*VORLIEGENDER TEXT*:
======
Artikel 12 (4) VOBK räumt den Beschwerde­kammern die Be­fugnis ein, Anträge, die bereits im erstinstanzlichen Verfahren hätten vorgebracht werden können, im Be­schwer­de­verfahren nicht zuzu­lassen (siehe hierzu auch Rechtsprechung der Beschwerdekammern des Europäischen Patentamts, 8. Auflage 2016, IV.E.4.3.1 Allgemeine Grundsätze, Seite 1289).

7. Mit dem Schreiben mit Datum vom 27. Juni 2017

argumen­tiert die Beschwerdeführerin im Wesentlichen wie folgt:

- Die Beschwerdeführerin fühlt sich von der Ein­spruchs­abteilung in eine Sackgasse geleitet, weil die entsprechend der ursprünglichen Offenbarung erfolgte Ergänzung "vollflächig" letztendlich unklar ist, weil das Merkmal die Reflexions­schicht war vollflächig aufgedampft am fer­ti­gen Produkt vom Fachmann nicht mehr nachvollzieh­bar ist. Die Beschwerdeführerin übersieht dabei, dass im inter-partes Verfahren die Einspruchsabteilung nicht eine Partei zu ungunsten der anderen Par­teien zu einem Erfolg "führen" kann. Zudem ist eine vor der mündlichen Verhandlung geäußerte vorläufige Meinung der Einspruchsabteilung (Punkt 2.3 des Ladungs­bescheids vom 8. Oktober 2015) nicht für diese bindend - ansonsten wäre eine mündliche Verhandlung überflüssig.

Die Beschwerdeführerin schließt daraus, dass des­halb der vorliegende Hauptantrag nicht bereits im erstinstanzlichen Verfahren hätte vorgebracht werden können. Dem kann die Kammer nicht zustim­men, weil laut Protokoll (Punkt 6), die Beschwer­de­führerin nach der Besprechung des letzten Hilfs­antrags keine weiteren Anträge gestellt hat.

- Die Beschwerdeführerin vertritt die Ansicht, dass ihr zur Wahrung des rechtlichen Gehörs das Recht zusteht, im Zuge des Beschwerdeverfahrens einen neuen Antrag zu stellen, der die während der münd­lichen Verhandlung vor der Einspruchsabtei­lung des EPA von der Einspruchsabteilung erhobe­nen Einwände gemäß Artikel 123 (2) EPÜ und Arti­kel 84 EPÜ ausräumt.

Die Beschwerdeführerin übersieht dabei, dass das Beschwerdeverfahren in erster Linie ein Überprü­fungsverfahren ist (siehe. z.B. G 9/91, Amtsblatt EPA 1993, 408, Punkt 18). Die Möglichkeit einer belie­bi­gen Fortführung des Einspruchsverfahrens besteht nicht. Das Recht einen neuen Antrag zu stellen hat die Beschwer­deführerin im Ein­spruchs­verfahren laut Protokoll (Punkt 6) letzt­endlich ungenutzt ver­fallen lassen - ihr recht­liches Gehör wurde dabei gewahrt.
======
*AUSGELESENE ANGABEN*:

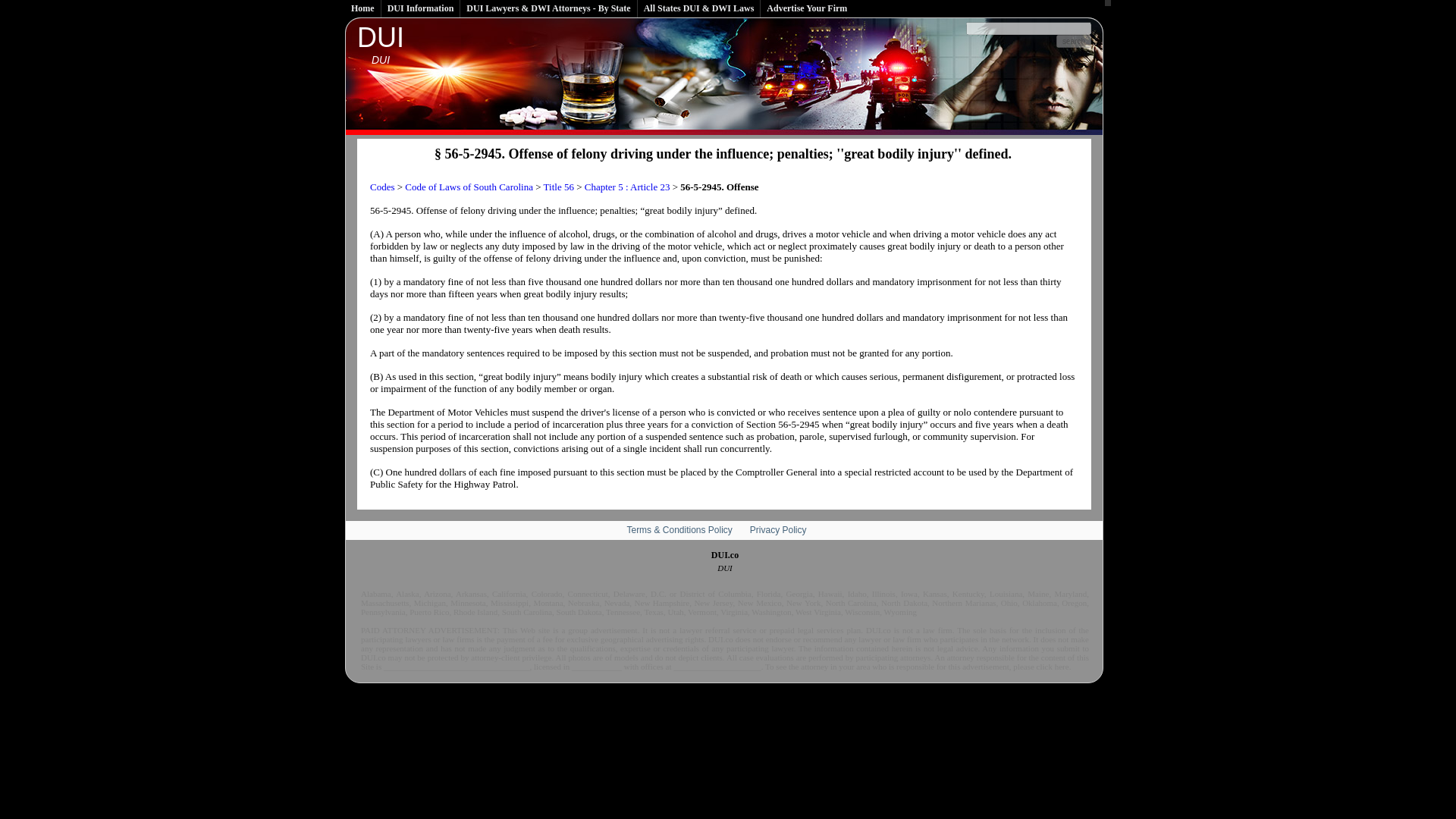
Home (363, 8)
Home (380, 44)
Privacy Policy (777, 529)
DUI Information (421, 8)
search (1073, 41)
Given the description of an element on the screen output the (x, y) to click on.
======
*AUFGABE 1*: Von welchem Tag ist laut dem Text zum Beschwerdeverfahren der Ladungsbescheid?
*AUFGABE 2*: Nenne alle Artikel, die im Text zum Beschwerdeverfahren genannt werden, jeweils mit Absatz und Gesetz, soweit angegeben.
*AUFGABE 3*: Setze den Text zum Beschwerdeverfahren nach seinem letzten Satz fort.

*ANTWORT 1*: Vom 8. Oktober 2015.

*ANTWORT 2*:
- Artikel 12 (4) VOBK
- Artikel 123 (2) EPÜ
- Artikel 84 EPÜ

*ANTWORT 3*:
Es ist festzuhalten, dass die vorliegenden An­sprü­che lediglich aus dem Grunde bisher noch nicht Ge­genstand einer Diskussion und Entschei­dung geworden sind, weil die Beschwerdeführerin es versäumt hat, einen entsprechenden, aus­schließ­lich darauf gerich­teten Antrag bereits im Einspruchs­verfahren ein­zu­reichen. Eine Diskussion und Entscheidung dieser An­sprüche im Beschwerde­ver­fahren gäbe der Beschwer­deführerin die Mö­glichkeit, dieses selbst herbei­ge­führte Versäum­nis zu ihrem Vorteil nachzu­holen. Entsprechend des Rechtsgrundsatzes "nemo auditur propriam tur­pi­tu­dinem allegans" darf jedoch einer Partei, hier der Beschwerdeführerin, aus eigenem Ver­säumnis kein Vorteil erwachsen, da dies gegen­über den gegner­ischen Parteien, hier den Beschwer­de­geg­ne­rinnen I und II, unbillig wäre.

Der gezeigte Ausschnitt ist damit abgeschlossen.